Народ расступился в страхе, кланялся, падал ниц. Приняв важный вид, Пугач
прошел прямо в алтарь, сел на церковный престол и сказал вслух: "Как я давно
не сидел на престоле!" В мужицком невежестве своем он воображал, что престол
церковный есть царское седалище. Пушкин назвал его за это свиньей и много
хохотал...
Мы поехали в Берды, бывшую столицу Пугачева, который сидел там — как мы
сейчас видели — на престоле. Я взял с собою ружье, и с нами было еще
человека два охотников. Пора была рабочая, казаков ни души не было дома; но
мы отыскали старуху, которая знала, видела и помнила Пугача. Пушкин
разговаривал с нею целое утро; ему указали, где стояла изба, обращенная в
золотой дворец, где разбойник казнил несколько верных долгу своему сынов
отечества; указали на гребни, где, по преданию, лежит огромный клад Пугача,
зашитый в рубаху, засыпанный землей и покрытый трупом человеческим, чтобы
отвесть всякое подозрение и обмануть кладоискателей, которые, дорывшись до
трупа, должны подумать, что это — простая могила. Старуха спела также
несколько песен, относившихся к тому же предмету, и Пушкин дал ей на
прощанье червонец.
Мы уехали в город, но червонец наделал большую суматоху. Бабы и старики не
могли понять, на что было чужому, приезжему человеку расспрашивать с таким
жаром о разбойнике и самозванце, с именем которого было связано в том краю
столько страшных воспоминаний, но еще менее постигали они, за что было
отдать червонец.
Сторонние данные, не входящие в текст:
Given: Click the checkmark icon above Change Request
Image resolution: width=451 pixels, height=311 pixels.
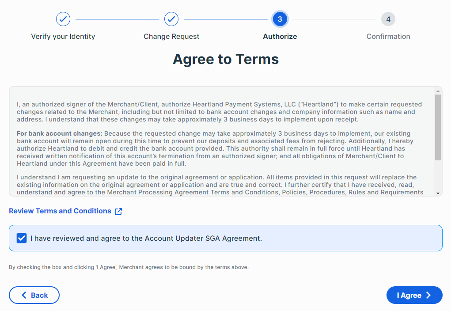Looking at the screenshot, I should pyautogui.click(x=171, y=19).
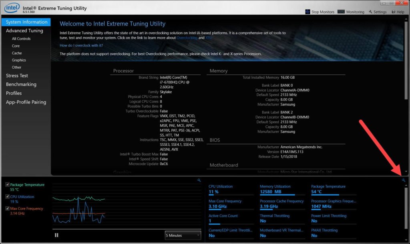Switch to the Benchmarking section
410x244 pixels.
[22, 84]
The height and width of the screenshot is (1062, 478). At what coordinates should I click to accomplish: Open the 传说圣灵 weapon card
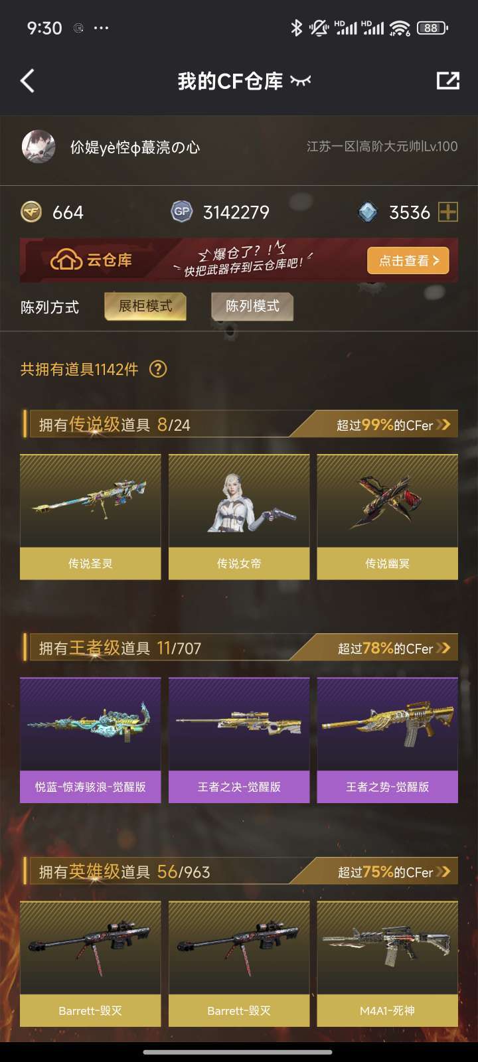(90, 517)
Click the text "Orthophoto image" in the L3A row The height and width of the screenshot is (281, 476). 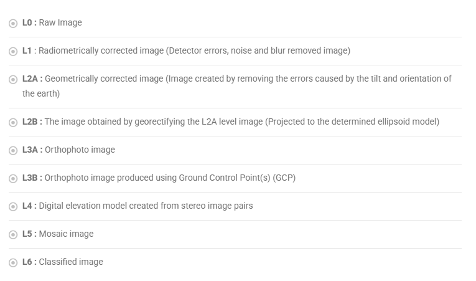click(x=80, y=150)
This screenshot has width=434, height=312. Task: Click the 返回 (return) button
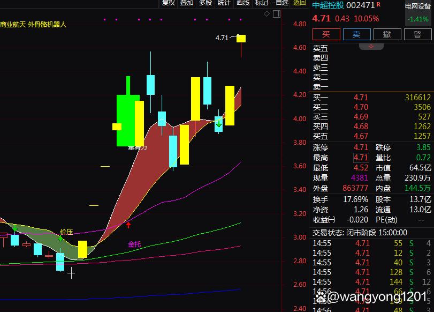pos(300,3)
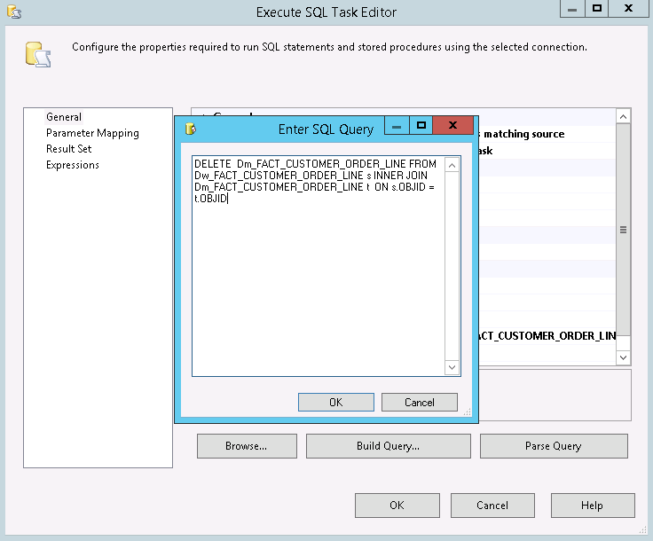Maximize the Enter SQL Query dialog
Viewport: 653px width, 541px height.
pyautogui.click(x=421, y=127)
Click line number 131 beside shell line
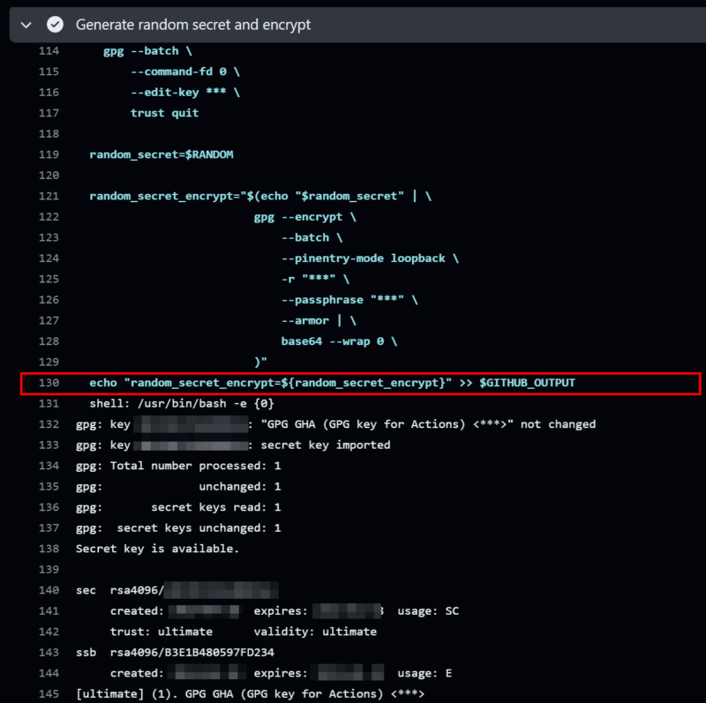Viewport: 706px width, 703px height. 49,403
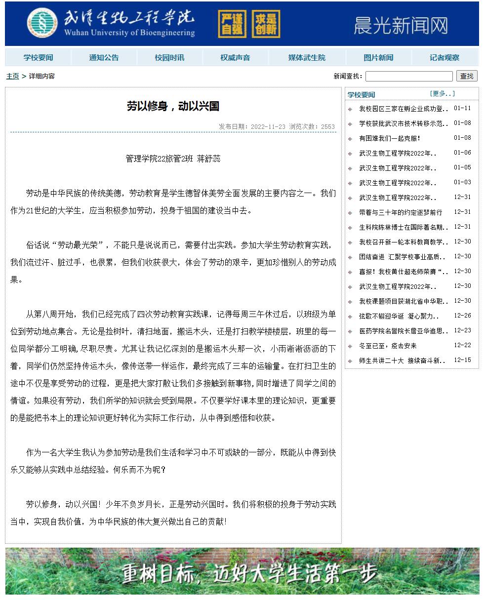Click diamond bullet beside 冬至已至，疫去安来
This screenshot has width=485, height=600.
point(350,346)
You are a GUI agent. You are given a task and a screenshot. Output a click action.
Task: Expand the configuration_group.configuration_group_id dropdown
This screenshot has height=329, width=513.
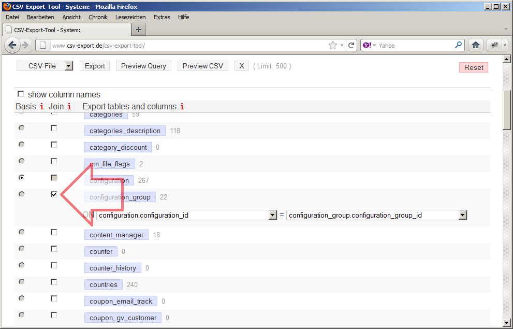(463, 215)

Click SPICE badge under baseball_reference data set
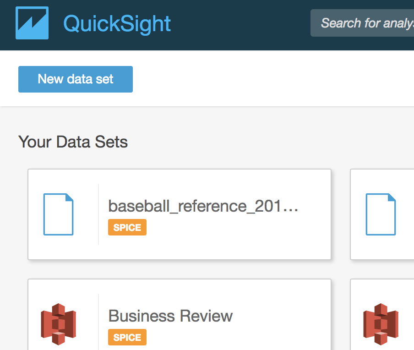pos(127,228)
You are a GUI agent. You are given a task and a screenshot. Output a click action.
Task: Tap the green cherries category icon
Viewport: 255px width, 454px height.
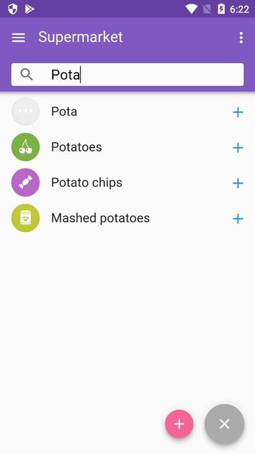pos(26,147)
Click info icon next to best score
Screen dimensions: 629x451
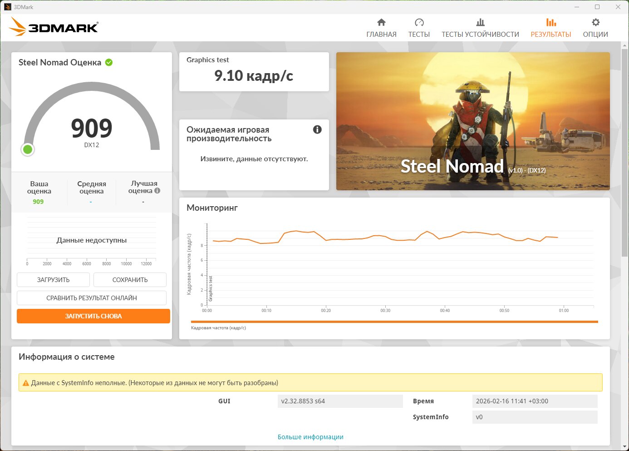click(157, 191)
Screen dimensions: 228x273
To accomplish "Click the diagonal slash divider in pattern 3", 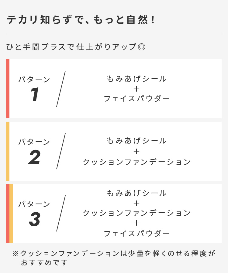I will (x=61, y=213).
Дело показалось им подозрительным: чтобы-де после не
отвечать за такие разговоры, чтобы опять не дожить до какого греха да
напасти. И казаки на другой же день снарядили подводу в Оренбург, привезли и
старуху, и роковой червонец и донесли: "Вчера-де приезжал какой-то чужой
господин, приметами: собой невелик, волос черный, кудрявый, лицом смуглый, и
подбивал под "пугачевщину" и дарил золотом; должен быть антихрист, потому
что вместо ногтей на пальцах когти" [Пушкин носил ногти необыкновенной
длины: это была причуда его]. Пушкин много тому смеялся.
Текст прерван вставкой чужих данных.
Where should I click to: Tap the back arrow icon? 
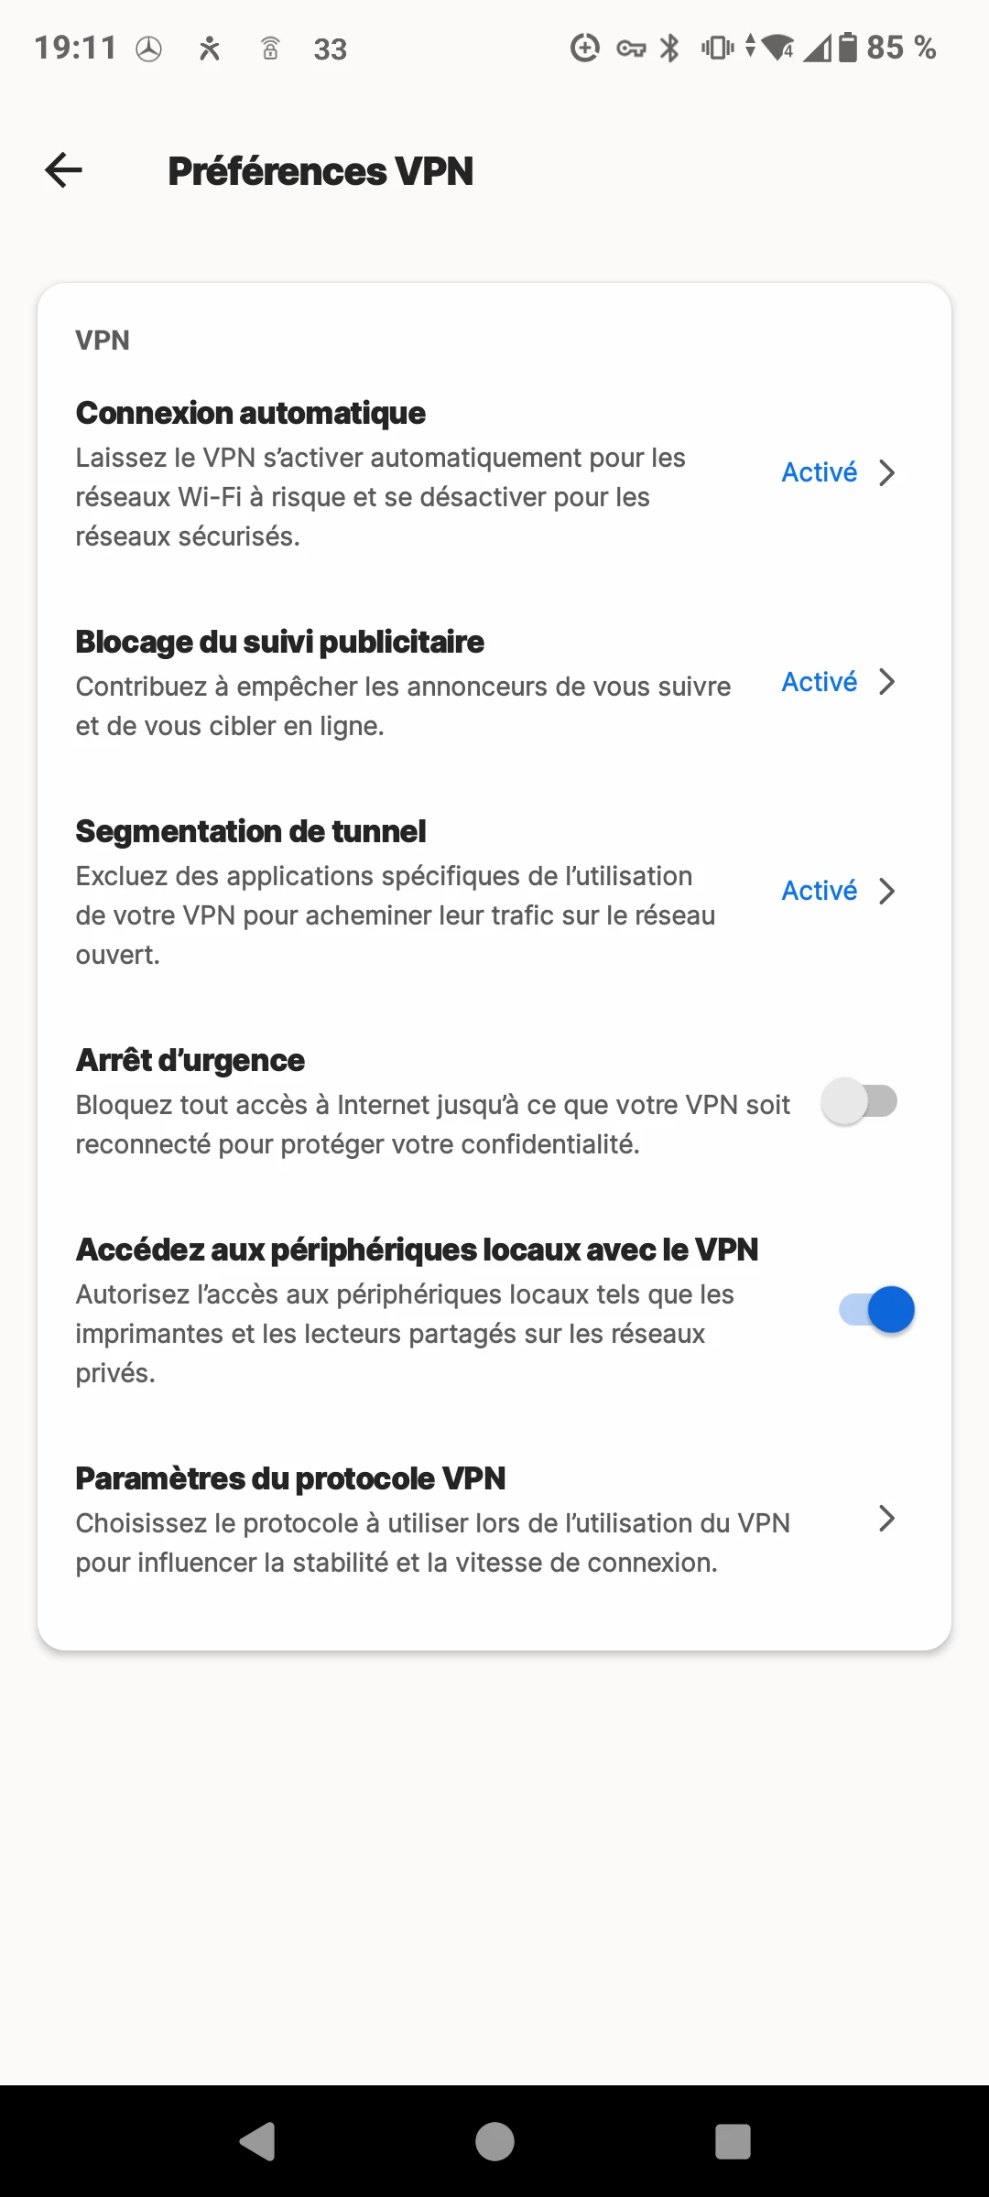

До приезда Пушкина в Оренбург я виделся с ним всего только раза два или три;
это было именно в 1832 году, когда я, по окончании турецкого и польского
походов, приехал в столицу и напечатал первые опыты свои. Пушкин, по
обыкновению своему, засыпал меня множеством отрывчатых замечаний, которые
все шли к делу, показывали глубокое чувство истины и выражали то, что,
казалось, у всякого из нас на уме вертится и только что с языка не
срывается. "Сказка сказкой, — говорил он, — а язык наш сам по себе, и ему-то
нигде нельзя дать этого русского раздолья, как в сказке. А как это сделать,
— надо бы сделать, чтобы выучиться говорить по-русски и не в сказке... Да
нет, трудно, нельзя еще! А что за роскошь, что за смысл, какой толк в каждой
поговорке нашей! Что за золото! А не дается в руки, нет!"
По пути в Берды Пушкин рассказывал мне, чем он занят теперь, что еще намерен
и надеется сделать. Он усердно убеждал меня написать роман и — я передаю
слова его, в его память, забывая в это время, к кому они относятся, — и
повторял: "Я на вашем месте сейчас бы написал роман, сейчас; вы не поверите,
как мне хочется написать роман, но нет, не могу: у меня начато их три, —
начну прекрасно, а там недостает терпения, не слажу". Слова эти вполне
согласуются с пылким духом поэта и думным, творческим долготерпением
художника; эти два редкие качества соединялись в Пушкине, как две крайности,
два полюса, которые дополняют друг друга и составляют одно целое. Он носился
во сне и наяву целые годы с каким-нибудь созданием, и когда оно дозревало в
нем, являлось перед духом его уже созданным вполне, то изливалось пламенным
потоком в слова и речь: металл мгновенно стынет в воздухе, и создание
готово. Пушкин потом воспламенился в полном смысле слова, коснувшись Петра
Великого, и говорил, что непременно, кроме дееписания об нем, создаст и
художественное в намять его произведение: "Я еще не мог доселе постичь и
обнять вдруг умом этого исполина: он слишком огромен для нас, близоруких, и
мы стоим еще к нему близко, — надо отодвинуться на два века, — но постигаю
это чувством; чем более его изучаю, тем более изумление и подобострастие
лишают меня средств мыслить и судить свободно. Не надобно торопиться;
надобно освоиться с предметом и постоянно им заниматься; время это исправит.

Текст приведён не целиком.